── FRAGMENTO PARA LEER

Anteriormente era muy común esconder a un miembro de la familia que no tuviese plenas capacidades, sean físicas o mentales. Se le escondía por aquello del qué dirán. Lo cierto es que en todas las familias hay problemas de salud. Somos humanos, no dioses. Encima de lo pesada que resulta la discapacidad, hay que sumarle nuestra propia negación de la realidad. Al rechazarla, no queda más que buscar antídotos para ajustarla a nuestra versión de lo que “debe ser”. Provocando así otras penas mayores: inseguridad, violencia, alcoholismo.
A veces es la misma tristeza la que nos mueve a guardar un secreto. No es que queramos callarlo, es que no podemos hablarlo. Poco a poco, el secreto se instala. Sucede que el dolor nos impide por momentos expresar nuestras dudas y nuestro pesar. Ante el hecho, quizá repentino, ante el momento de duelo, callamos. Es el caso de Kym y su familia. La consecuencia es que ella es señalada inconscientemente por los demás, siendo que en la trama se entiende que hubo más de un responsable. Fue la mamá de Kym quien prefirió abandonar a su hijo para irse de juerga ese mismo día. Y fue Kym quien prefirió subirlo al carro para no dejarlo solo.

────

[OBJETIVO DEL EJERCICIO]
Contesta según el fragmento sobre los secretos de familia:
(a) ¿Por qué se escondía antes a un familiar sin plenas capacidades?
(b) ¿Qué penas mayores provoca rechazar la discapacidad?
(c) ¿Quién prefirió abandonar a su hijo para irse de juerga?
Responde solo con lo que dice el fragmento sobre los secretos de familia.

── ENTRADAS DEL MATERIAL

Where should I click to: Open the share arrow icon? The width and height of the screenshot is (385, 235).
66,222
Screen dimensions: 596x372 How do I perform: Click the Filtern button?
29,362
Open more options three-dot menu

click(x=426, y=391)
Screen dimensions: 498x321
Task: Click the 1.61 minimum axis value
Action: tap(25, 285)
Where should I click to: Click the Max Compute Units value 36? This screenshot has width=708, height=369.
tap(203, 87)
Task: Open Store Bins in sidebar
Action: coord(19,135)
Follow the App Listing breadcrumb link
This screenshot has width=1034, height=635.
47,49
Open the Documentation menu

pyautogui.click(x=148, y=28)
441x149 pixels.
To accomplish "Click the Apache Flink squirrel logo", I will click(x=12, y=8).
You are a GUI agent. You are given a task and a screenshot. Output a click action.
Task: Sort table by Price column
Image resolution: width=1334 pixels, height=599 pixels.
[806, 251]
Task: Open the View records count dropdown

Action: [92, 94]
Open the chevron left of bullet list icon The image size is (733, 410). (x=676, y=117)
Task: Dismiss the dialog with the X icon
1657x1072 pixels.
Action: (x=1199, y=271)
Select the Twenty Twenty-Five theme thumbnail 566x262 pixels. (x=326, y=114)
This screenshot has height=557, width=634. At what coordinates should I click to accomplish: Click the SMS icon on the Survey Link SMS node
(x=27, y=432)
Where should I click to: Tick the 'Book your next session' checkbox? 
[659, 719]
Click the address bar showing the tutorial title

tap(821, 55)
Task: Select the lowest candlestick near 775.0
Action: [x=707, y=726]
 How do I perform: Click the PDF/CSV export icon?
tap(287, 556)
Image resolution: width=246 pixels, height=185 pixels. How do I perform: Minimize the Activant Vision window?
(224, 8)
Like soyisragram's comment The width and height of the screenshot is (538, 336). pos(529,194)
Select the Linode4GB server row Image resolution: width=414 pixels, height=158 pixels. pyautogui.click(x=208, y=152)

────

[RESPUESTA AL PROBLEMA]
(a) Por aquello del qué dirán.
(b) Inseguridad, violencia y alcoholismo.
(c) La mamá de Kym.